Exercise goal:
Repeat the rows from the one containing "Click Read more for the Suspendisse post" through the last row, substituting "suppliers" for "vendors" and changing nothing else.

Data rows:
★ ★ ★
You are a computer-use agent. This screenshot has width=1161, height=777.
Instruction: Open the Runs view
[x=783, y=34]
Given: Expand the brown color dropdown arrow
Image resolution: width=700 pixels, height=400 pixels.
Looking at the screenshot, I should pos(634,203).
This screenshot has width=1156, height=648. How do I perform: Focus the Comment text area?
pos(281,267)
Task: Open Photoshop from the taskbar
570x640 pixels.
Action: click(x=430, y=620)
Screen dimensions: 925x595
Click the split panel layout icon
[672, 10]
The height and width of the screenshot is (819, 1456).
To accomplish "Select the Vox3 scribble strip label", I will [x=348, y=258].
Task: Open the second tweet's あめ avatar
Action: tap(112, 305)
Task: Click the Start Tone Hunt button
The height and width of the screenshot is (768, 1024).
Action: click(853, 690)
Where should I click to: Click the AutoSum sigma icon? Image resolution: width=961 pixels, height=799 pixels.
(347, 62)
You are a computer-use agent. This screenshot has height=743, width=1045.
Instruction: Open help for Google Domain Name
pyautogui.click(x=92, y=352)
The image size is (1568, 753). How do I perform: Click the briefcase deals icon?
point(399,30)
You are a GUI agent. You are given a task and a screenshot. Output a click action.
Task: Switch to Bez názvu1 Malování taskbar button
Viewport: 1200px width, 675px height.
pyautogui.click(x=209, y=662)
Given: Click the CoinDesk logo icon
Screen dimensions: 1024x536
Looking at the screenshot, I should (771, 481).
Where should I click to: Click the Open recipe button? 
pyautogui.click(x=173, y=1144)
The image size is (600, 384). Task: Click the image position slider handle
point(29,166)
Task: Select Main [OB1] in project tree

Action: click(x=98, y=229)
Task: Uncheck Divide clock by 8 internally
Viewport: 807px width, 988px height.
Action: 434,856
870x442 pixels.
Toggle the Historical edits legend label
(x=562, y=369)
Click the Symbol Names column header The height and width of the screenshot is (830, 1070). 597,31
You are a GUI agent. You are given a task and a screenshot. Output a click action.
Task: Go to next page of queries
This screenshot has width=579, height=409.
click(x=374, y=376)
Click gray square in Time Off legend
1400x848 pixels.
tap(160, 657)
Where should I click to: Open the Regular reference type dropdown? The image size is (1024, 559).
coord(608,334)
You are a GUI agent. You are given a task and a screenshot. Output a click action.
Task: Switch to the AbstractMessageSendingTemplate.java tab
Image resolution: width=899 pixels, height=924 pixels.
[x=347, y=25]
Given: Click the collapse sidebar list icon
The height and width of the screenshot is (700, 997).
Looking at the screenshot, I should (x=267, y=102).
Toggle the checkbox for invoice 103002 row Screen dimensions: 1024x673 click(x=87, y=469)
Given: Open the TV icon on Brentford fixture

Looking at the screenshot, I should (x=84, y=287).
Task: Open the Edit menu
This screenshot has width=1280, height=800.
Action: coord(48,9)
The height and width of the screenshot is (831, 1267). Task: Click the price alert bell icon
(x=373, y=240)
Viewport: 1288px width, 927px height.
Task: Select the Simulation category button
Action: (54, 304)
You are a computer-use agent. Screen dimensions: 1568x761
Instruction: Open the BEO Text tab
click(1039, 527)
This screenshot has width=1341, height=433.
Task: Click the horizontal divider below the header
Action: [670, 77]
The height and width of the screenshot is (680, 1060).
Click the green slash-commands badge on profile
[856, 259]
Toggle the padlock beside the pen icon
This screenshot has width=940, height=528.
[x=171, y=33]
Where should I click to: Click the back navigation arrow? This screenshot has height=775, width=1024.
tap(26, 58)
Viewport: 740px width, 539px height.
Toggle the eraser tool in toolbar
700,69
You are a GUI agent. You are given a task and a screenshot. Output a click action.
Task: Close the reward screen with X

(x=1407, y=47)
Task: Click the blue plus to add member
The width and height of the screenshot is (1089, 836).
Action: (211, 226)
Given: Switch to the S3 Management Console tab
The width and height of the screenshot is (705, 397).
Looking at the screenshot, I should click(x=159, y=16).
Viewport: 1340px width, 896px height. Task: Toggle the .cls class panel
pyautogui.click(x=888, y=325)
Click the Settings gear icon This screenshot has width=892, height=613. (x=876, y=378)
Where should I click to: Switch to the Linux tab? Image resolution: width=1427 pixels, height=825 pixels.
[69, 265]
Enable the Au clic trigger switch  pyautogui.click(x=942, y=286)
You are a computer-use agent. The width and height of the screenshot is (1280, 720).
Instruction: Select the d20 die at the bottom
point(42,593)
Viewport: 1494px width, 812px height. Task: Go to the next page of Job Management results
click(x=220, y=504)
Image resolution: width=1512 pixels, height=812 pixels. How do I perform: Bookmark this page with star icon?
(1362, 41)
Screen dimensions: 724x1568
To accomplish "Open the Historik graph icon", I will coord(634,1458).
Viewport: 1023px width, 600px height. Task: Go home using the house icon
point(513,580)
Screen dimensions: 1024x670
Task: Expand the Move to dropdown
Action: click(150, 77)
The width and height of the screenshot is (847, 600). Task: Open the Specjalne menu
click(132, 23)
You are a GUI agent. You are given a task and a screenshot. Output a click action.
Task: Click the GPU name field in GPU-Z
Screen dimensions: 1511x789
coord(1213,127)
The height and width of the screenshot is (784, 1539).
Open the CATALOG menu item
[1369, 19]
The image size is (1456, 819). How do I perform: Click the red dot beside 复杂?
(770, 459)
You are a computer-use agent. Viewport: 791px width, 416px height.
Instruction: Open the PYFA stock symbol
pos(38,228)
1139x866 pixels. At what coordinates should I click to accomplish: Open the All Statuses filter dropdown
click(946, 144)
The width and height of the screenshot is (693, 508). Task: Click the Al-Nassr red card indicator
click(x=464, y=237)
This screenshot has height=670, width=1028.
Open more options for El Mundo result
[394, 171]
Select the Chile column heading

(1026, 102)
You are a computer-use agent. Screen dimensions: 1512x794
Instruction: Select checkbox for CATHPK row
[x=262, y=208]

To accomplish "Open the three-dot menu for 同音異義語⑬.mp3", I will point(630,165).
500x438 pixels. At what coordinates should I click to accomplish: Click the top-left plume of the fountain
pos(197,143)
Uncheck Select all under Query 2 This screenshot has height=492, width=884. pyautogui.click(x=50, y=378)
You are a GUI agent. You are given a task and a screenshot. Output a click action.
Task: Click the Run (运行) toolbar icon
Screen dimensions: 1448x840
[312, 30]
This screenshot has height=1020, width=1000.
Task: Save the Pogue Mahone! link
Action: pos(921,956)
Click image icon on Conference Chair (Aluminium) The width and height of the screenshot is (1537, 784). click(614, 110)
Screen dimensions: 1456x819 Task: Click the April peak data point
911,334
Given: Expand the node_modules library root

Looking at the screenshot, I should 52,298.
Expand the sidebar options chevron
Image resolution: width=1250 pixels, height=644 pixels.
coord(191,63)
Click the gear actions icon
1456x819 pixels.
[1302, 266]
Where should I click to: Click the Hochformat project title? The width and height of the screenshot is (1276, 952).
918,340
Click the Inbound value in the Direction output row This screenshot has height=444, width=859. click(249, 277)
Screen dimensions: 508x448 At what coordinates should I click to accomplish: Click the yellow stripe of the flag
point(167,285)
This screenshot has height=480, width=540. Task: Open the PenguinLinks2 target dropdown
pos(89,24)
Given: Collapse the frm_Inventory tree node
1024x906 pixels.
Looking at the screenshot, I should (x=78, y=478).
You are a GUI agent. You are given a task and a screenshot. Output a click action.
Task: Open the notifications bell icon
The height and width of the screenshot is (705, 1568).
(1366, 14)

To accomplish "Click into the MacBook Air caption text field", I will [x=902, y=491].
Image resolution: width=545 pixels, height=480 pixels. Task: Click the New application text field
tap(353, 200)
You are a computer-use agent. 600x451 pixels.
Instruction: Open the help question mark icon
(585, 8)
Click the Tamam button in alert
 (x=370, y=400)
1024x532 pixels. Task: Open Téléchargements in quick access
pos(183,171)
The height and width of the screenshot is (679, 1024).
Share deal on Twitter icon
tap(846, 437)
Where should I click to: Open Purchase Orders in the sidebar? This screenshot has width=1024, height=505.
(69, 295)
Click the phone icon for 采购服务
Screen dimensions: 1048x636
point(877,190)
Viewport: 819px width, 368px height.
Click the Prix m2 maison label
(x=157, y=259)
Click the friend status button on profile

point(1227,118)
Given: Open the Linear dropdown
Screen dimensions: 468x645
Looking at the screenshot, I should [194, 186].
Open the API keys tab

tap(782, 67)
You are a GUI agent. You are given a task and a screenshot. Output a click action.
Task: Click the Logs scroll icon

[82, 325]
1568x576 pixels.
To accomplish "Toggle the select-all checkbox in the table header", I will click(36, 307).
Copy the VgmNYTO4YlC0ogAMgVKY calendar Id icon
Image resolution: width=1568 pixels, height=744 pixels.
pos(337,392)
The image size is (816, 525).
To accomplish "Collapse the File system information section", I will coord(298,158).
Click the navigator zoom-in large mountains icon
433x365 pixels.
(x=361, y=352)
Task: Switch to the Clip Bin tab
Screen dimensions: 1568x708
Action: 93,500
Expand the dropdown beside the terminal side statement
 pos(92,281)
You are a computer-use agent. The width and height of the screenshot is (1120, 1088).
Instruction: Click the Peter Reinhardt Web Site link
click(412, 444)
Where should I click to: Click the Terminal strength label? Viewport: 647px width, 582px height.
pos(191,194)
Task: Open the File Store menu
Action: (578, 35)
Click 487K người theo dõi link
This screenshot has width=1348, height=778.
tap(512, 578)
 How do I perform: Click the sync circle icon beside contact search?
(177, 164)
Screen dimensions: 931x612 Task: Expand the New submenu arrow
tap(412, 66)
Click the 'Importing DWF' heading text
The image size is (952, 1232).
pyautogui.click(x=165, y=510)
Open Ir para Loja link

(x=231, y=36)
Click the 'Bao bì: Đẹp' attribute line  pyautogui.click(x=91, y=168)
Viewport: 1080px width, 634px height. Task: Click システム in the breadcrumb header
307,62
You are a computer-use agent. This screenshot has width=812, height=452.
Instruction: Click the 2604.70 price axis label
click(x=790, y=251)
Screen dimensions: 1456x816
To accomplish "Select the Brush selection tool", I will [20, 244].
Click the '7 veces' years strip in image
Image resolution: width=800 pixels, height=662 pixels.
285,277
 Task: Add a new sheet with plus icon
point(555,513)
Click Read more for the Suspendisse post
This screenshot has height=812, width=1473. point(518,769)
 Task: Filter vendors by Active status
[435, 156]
★ ★ ★
Exercise result:
Click Read more for the Suspendisse post
This screenshot has height=812, width=1473. point(518,769)
 Task: Filter suppliers by Active status
[435, 156]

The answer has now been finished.